Okay, never mind that one.

“Dear Cap’n John:

                I apologize for the carrier pigeon, but I’ve had a lot of problems with emails over the last few years. I’m a short, dumpy married woman in my early 70s and I’m planning to leave my philandering husband soon since he can’t keep it in his pants; I’m sick and tired of Mr. “I Didn’t Have Sex With That Sheep” and all his crap. Bad enough I had to suffer the ignominy of being beaten by a misogynous asshole who once said he grabbed women by their pussies, although he never tried to grab mine, thank heaven. (Sorry, I got off the subject there.) Anyway, I’m getting ready to start all over and I’m wondering if you can help me find a new mate, either romantic or running; any suggestions? (FYI, I’m straight…ignore all that crap about “crooked”, okay?)

                                                 I Thought Monica Was My Friend”

Dear Friend:

                Repeat these words…klaatu barada nikto. Now go away, please.

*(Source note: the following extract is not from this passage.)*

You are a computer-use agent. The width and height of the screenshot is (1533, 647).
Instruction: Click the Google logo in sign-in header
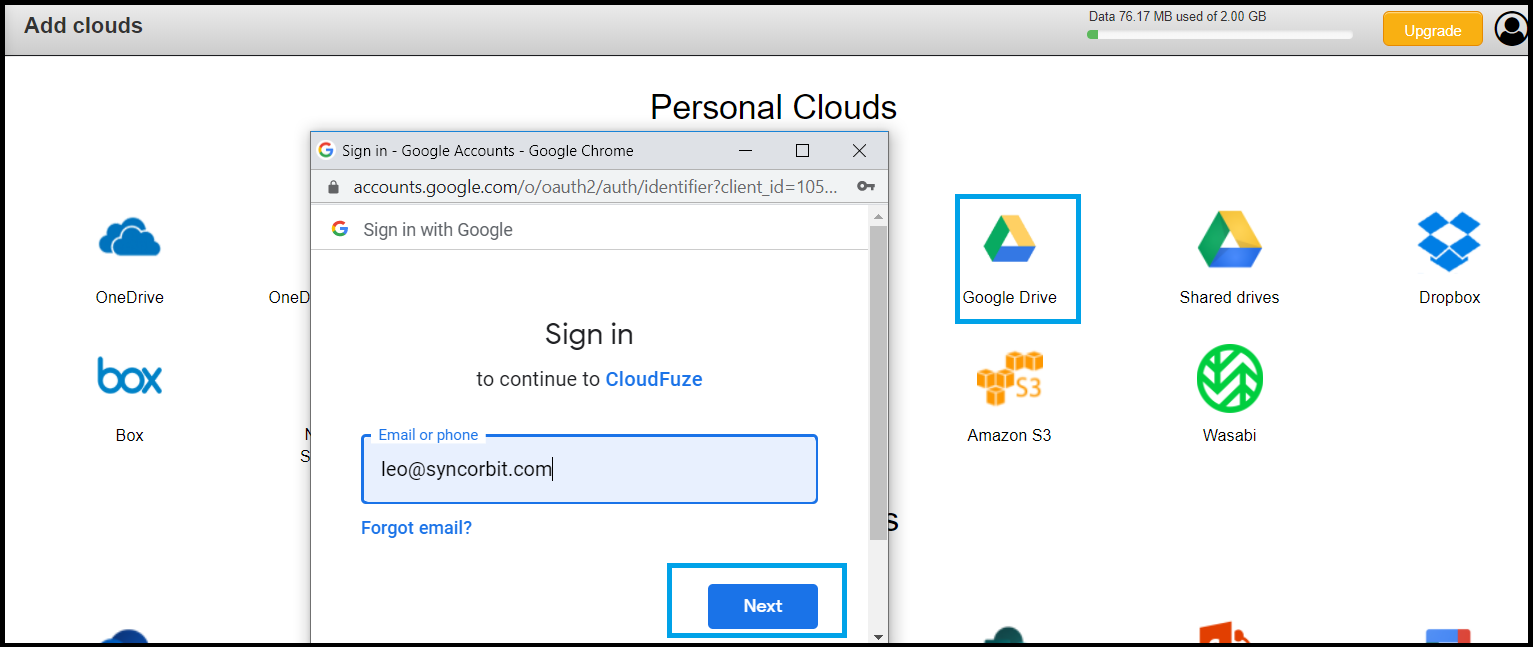[x=340, y=229]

Well, that’s all I have the time for today, boys and girls; I hope you’ll all consider me when you have problems with your love life. Because my advice on “matters of romance” is about as good as the advice I give people about treating a common cold…try Jack Daniels, applied liberally; it won’t cure the cold, but you won’t care.

And in the immortal words of yours truly…

“Living alone means never being able to leave one ice cube in the tray so the next person has to fill it.”